**PROVIDED PASSAGE**.
0 posted 2000-02-21 04:41 AM


We talked until early morning again.
Spoke tonight for the first time of love,
Of the future;
Or lack of one.

We spoke of love,
You spoke of loving two people at once.
We broke up again.
And outside it was snowing.

My voice finally betrayed the growing sense of
Anxiety I feel.
I finally let words pour out,
Replacing my poetic purr.

You blamed yourself again.
I blamed God’s cruel sense of humor again,
And I blamed my best friend for being better for you than me,
And outside it was snowing.

And so I’m alone again,
The world completely clear of people.
The snow is burying everything
And I feel suffocated.

Good night, Rebecca.
I know I’m not enough,
And I’m sorry.
Good luck and good night.


© Copyright 2000 Greg Butler - All Rights Reserved
jbouder
Member Elite
since 1999-09-18
Posts 2534
Whole Sort Of Genl Mish Mash
1 posted 2000-02-21 08:29 AM


WS:

I liked this one.  Its conversational tone complimented what you were trying to do here.  A few comments:

1.  Semi-colon misused in the first stanza after "future" (use a comma or dashes).

2.  "And I feel suffocated" in the second to last stanza didn't have the right sound to me.  It seemed jarring.  Perhaps if you left a little more for the reader to figure out here it would read better.  Give me an image of your being covered and suffocating rather than telling me that you are suffocating.  JMHO.

3.  The title gave me the first impression of "The Apology of Socrates" which was a reasoned defense by the Philosopher prior to his death sentence.  Nobody else will likely be led in the same direction I was by your title but, hey, that's me for you.  

Good job on this one.

**DATASET ENTRIES**.
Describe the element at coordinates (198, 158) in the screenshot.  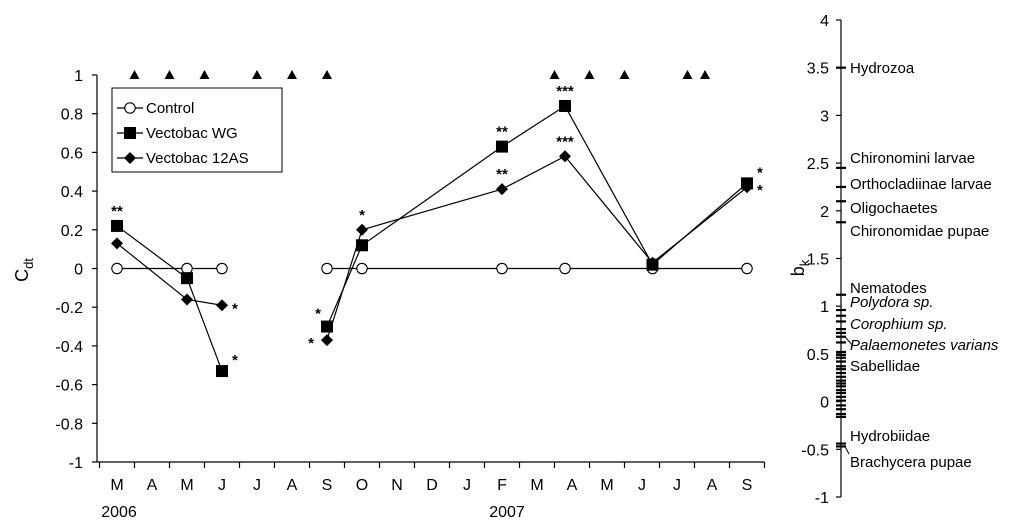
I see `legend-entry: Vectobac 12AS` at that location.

...

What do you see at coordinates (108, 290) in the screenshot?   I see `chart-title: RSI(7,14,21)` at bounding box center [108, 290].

**TASK BRIEF**.
In the provided passage, what punctuation does the commenter recommend in place of the semicolon after "future"?

**EXERCISE SOLUTION**.
A comma or dashes.